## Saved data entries
————

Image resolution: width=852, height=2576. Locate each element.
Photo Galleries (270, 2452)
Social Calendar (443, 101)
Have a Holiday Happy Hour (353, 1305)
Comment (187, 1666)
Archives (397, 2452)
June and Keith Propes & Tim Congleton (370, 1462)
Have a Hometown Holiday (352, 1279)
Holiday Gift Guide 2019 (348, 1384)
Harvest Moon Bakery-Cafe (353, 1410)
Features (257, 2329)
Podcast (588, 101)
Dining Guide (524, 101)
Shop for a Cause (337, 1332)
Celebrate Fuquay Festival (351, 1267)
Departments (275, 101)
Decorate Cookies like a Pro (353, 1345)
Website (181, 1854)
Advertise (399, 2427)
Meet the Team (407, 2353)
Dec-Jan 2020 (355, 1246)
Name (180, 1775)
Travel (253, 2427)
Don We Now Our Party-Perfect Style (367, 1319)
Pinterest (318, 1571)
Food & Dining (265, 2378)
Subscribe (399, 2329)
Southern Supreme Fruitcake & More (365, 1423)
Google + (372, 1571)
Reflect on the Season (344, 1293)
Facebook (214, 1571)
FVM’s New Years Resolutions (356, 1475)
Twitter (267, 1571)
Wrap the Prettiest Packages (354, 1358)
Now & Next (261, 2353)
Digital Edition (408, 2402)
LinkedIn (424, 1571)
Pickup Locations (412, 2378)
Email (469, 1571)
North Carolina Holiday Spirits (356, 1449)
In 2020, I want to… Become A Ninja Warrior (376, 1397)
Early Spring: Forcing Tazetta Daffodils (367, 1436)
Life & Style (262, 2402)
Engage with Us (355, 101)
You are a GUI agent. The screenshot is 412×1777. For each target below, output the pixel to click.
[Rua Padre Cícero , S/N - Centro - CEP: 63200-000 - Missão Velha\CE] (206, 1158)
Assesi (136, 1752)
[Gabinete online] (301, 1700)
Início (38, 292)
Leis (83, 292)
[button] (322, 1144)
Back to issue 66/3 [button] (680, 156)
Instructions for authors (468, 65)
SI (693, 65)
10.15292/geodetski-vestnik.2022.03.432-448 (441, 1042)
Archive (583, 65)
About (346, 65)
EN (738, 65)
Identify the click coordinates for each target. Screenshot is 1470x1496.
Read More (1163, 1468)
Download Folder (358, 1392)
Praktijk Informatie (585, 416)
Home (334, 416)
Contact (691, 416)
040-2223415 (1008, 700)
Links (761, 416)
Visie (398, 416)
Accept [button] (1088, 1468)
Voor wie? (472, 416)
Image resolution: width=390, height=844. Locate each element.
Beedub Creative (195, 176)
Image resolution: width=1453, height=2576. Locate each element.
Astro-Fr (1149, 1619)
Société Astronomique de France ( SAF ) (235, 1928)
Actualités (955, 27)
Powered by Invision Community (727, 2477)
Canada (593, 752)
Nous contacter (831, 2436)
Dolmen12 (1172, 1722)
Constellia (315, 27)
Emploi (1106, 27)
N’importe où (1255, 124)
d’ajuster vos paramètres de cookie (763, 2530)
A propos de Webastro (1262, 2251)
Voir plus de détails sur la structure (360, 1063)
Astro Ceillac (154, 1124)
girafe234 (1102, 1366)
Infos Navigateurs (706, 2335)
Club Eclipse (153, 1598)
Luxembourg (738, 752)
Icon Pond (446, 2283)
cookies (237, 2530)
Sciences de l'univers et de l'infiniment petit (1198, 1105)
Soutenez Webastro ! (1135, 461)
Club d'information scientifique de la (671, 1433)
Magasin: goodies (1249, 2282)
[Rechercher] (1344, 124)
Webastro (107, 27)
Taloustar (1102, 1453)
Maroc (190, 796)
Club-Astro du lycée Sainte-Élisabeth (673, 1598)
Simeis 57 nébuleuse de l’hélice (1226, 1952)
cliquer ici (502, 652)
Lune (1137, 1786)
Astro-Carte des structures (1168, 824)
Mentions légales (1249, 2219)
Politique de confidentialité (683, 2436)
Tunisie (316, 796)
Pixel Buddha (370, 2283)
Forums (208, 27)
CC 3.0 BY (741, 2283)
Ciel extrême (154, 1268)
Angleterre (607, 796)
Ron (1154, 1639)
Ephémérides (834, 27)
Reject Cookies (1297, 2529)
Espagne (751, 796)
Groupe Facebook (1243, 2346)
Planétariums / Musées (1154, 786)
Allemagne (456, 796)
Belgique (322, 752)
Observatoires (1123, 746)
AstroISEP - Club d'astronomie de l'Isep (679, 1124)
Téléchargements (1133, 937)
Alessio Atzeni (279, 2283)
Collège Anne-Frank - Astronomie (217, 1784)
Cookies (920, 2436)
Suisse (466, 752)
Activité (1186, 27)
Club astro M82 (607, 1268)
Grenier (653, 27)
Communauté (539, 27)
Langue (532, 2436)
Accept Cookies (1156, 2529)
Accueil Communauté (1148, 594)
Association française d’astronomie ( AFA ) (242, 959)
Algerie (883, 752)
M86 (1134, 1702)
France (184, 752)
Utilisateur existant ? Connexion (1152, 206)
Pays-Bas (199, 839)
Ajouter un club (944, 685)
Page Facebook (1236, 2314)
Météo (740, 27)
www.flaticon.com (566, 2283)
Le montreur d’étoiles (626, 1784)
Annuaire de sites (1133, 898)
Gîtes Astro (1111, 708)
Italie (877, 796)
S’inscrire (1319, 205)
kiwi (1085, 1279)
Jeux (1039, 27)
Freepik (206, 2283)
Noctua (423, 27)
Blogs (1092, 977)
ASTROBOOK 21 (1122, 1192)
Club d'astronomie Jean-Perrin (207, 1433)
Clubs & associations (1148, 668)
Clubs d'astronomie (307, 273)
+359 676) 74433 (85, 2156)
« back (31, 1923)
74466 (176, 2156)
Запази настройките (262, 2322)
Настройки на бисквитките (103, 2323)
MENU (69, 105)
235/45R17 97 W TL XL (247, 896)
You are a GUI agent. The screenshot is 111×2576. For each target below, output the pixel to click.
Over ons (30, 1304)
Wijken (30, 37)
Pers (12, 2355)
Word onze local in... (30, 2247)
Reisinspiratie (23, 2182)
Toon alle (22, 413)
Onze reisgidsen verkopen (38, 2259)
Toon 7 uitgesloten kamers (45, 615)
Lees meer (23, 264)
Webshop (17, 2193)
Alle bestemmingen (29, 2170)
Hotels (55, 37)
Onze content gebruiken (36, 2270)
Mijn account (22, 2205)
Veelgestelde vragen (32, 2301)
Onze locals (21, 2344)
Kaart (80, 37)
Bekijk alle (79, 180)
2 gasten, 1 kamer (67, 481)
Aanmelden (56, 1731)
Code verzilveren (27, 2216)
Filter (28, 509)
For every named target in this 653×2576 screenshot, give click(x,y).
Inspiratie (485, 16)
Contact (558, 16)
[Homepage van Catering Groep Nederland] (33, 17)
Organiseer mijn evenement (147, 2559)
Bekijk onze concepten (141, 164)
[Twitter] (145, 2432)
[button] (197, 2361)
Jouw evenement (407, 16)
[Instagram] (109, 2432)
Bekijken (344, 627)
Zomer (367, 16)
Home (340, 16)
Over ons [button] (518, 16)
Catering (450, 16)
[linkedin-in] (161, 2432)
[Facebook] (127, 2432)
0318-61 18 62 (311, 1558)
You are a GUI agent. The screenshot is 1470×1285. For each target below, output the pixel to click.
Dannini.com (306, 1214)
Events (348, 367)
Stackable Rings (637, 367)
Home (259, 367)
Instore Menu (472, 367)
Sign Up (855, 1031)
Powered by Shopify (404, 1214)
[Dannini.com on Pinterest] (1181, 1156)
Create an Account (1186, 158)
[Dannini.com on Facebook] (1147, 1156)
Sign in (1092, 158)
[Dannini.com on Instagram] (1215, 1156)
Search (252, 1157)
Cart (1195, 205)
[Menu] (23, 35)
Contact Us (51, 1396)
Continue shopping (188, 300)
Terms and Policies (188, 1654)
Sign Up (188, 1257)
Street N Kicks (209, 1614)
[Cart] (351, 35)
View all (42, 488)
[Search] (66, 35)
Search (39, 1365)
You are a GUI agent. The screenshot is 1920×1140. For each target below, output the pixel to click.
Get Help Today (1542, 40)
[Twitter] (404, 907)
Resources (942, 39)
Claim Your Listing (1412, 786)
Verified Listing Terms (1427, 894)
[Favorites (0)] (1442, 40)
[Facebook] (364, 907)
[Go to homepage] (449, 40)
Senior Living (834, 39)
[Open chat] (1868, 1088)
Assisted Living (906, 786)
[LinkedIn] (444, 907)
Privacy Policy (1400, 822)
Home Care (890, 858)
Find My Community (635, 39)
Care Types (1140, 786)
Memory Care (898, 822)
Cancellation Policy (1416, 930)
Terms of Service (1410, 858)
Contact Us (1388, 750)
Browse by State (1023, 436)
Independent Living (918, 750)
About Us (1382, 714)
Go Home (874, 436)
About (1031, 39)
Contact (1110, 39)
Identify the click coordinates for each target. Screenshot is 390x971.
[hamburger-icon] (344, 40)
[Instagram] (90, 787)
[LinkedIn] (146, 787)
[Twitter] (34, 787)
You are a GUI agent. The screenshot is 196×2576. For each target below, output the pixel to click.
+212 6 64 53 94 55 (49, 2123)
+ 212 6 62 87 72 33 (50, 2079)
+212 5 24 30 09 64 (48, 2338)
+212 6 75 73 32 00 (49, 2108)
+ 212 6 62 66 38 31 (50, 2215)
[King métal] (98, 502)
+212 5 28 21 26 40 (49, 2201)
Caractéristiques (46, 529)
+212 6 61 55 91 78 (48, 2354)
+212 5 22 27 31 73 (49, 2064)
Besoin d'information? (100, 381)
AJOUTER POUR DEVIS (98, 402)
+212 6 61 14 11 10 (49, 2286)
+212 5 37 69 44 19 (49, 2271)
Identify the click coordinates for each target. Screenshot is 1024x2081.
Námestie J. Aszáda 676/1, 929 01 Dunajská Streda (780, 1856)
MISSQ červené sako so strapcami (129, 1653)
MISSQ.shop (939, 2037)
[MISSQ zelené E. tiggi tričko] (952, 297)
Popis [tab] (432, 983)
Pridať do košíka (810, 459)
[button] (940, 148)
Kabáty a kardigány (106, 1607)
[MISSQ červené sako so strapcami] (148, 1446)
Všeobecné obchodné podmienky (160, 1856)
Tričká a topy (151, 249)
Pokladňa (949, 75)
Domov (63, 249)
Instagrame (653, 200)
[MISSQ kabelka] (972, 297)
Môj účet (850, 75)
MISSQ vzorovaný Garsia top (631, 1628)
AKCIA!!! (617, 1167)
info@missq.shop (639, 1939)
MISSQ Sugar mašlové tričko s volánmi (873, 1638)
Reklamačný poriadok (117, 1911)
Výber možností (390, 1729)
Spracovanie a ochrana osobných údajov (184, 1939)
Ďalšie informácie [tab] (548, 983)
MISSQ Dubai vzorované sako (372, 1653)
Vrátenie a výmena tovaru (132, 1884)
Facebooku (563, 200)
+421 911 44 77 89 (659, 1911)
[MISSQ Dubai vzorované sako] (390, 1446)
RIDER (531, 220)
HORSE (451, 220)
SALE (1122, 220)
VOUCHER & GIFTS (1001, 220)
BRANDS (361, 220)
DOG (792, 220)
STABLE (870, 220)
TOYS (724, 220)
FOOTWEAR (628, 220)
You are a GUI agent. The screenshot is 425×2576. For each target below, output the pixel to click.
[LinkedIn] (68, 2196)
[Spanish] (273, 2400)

————

Only the lines above from the one with "Terms and Policies (188, 1654)" up to and including the one with "Reklamačný poriadok (117, 1911)" should be repeated, exactly as written.

## OUTPUT OF THE EXERCISE
Terms and Policies (188, 1654)
Sign Up (188, 1257)
Street N Kicks (209, 1614)
[Cart] (351, 35)
View all (42, 488)
[Search] (66, 35)
Search (39, 1365)
You are a GUI agent. The screenshot is 1920×1140. For each target below, output the pixel to click.
Get Help Today (1542, 40)
[Twitter] (404, 907)
Resources (942, 39)
Claim Your Listing (1412, 786)
Verified Listing Terms (1427, 894)
[Favorites (0)] (1442, 40)
[Facebook] (364, 907)
[Go to homepage] (449, 40)
Senior Living (834, 39)
[Open chat] (1868, 1088)
Assisted Living (906, 786)
[LinkedIn] (444, 907)
Privacy Policy (1400, 822)
Home Care (890, 858)
Find My Community (635, 39)
Care Types (1140, 786)
Memory Care (898, 822)
Cancellation Policy (1416, 930)
Terms of Service (1410, 858)
Contact Us (1388, 750)
Browse by State (1023, 436)
Independent Living (918, 750)
About Us (1382, 714)
Go Home (874, 436)
About (1031, 39)
Contact (1110, 39)
Identify the click coordinates for each target. Screenshot is 390x971.
[hamburger-icon] (344, 40)
[Instagram] (90, 787)
[LinkedIn] (146, 787)
[Twitter] (34, 787)
You are a GUI agent. The screenshot is 196×2576. For each target below, output the pixel to click.
+212 6 64 53 94 55 (49, 2123)
+ 212 6 62 87 72 33 (50, 2079)
+212 5 24 30 09 64 (48, 2338)
+212 6 75 73 32 00 (49, 2108)
+ 212 6 62 66 38 31 (50, 2215)
[King métal] (98, 502)
+212 5 28 21 26 40 (49, 2201)
Caractéristiques (46, 529)
+212 6 61 55 91 78 (48, 2354)
+212 5 22 27 31 73 (49, 2064)
Besoin d'information? (100, 381)
AJOUTER POUR DEVIS (98, 402)
+212 6 61 14 11 10 (49, 2286)
+212 5 37 69 44 19 (49, 2271)
Identify the click coordinates for each target. Screenshot is 1024x2081.
Námestie J. Aszáda 676/1, 929 01 Dunajská Streda (780, 1856)
MISSQ červené sako so strapcami (129, 1653)
MISSQ.shop (939, 2037)
[MISSQ zelené E. tiggi tričko] (952, 297)
Popis [tab] (432, 983)
Pridať do košíka (810, 459)
[button] (940, 148)
Kabáty a kardigány (106, 1607)
[MISSQ červené sako so strapcami] (148, 1446)
Všeobecné obchodné podmienky (160, 1856)
Tričká a topy (151, 249)
Pokladňa (949, 75)
Domov (63, 249)
Instagrame (653, 200)
[MISSQ kabelka] (972, 297)
Môj účet (850, 75)
MISSQ vzorovaný Garsia top (631, 1628)
AKCIA!!! (617, 1167)
info@missq.shop (639, 1939)
MISSQ Sugar mašlové tričko s volánmi (873, 1638)
Reklamačný poriadok (117, 1911)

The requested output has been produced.